Traditionally Rome, 506 B.C. (Livy, History of Rome 2.13.6-11. Late 1st cent. B.C.-early 1st cent. A.D. L)

The Romans made a treaty with the Etruscan Lars Porsenna, king of Clusium, and sent ten boys and ten girls as hostage. In his account of the legendary events of the period, Livy places the episode of Cloelia, a story of the physical prowess and daring of an adolescent, near the spectacular acts of bravery and self-sacrifice of Mucius Scaevola and Horatius at the bridge. In later accounts of women’s physical and moral courage, such as those told by Appian (no. 167), the heroines are almost invariably married women defending their husbands.

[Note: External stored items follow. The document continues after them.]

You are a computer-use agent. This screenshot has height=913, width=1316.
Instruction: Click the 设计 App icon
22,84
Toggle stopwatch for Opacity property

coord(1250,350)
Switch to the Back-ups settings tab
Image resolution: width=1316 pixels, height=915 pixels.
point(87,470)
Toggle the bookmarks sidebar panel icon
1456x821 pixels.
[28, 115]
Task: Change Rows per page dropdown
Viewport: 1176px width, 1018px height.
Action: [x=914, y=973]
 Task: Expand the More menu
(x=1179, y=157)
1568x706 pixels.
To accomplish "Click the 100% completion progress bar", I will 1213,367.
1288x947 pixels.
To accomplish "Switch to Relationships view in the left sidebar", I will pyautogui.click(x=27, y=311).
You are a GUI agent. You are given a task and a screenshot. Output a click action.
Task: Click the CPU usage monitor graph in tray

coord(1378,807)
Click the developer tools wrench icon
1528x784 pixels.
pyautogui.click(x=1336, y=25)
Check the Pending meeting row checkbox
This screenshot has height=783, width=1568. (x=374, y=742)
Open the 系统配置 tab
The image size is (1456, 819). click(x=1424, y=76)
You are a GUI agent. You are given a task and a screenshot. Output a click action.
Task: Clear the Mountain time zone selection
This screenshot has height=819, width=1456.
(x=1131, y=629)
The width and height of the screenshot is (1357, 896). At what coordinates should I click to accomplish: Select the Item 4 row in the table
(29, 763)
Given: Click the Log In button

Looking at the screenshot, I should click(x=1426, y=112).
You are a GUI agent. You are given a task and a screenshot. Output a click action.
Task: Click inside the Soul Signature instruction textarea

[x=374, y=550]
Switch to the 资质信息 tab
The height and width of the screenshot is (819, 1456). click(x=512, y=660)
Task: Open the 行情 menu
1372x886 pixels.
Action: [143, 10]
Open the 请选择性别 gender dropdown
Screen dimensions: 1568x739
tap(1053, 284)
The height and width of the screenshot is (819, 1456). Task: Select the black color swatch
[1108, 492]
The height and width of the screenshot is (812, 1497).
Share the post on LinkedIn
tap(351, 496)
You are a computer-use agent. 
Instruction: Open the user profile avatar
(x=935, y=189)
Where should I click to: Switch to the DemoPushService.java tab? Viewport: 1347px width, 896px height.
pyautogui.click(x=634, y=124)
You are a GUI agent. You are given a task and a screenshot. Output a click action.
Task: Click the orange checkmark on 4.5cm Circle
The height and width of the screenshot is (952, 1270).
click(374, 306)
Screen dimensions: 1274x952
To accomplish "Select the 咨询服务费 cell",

Seeing that the Romans so respected courage, women too were inspired to carry out acts of heroism, and Cloelia, one of the girls given as hostages, since the Etruscan camp was situated not far from the bank of the Tiber, eluded the guards, and swam the Tiber amidst a rain of enemy spears at the head of a group of other girls. They all reached Rome safely and she restored them to their families. When the king found out, he was furious at first and sent emissaries to Rome to ask that Cloelia be given back; he did not care about the other girls. But his anger turned to admiration and he said that her undertaking had been greater than that of a Cocles or a Mucius, and gave it to understand that, although he would consider the non-restoration of the hostage equivalent to breaking the treaty, he would nonetheless return her unharmed. Each side trusted the other: the Romans, according to the treaty, returned the pledge of peace, and the Etruscan king not merely respected her courage but honoured it; he praised the girl and said that he would give her half the hostages: she should herself choose the ones she wanted. They were brought before her and it is said she picked the boys, the appropriate choice for her young age, and by agreement of the hostages themselves is was the right thing, as they preferred to have released the persons at the greatest risk of harm by the enemy. Peace was re-established, and the Romans rewarded this act of courage-new in a woman-with a new kind of honour, an equestrian statue. At the top of the Via Sacra a statue of the girl on horseback was set up.[1]


Notes:

1. For the sources that mention the statue, see Pollitt 1983.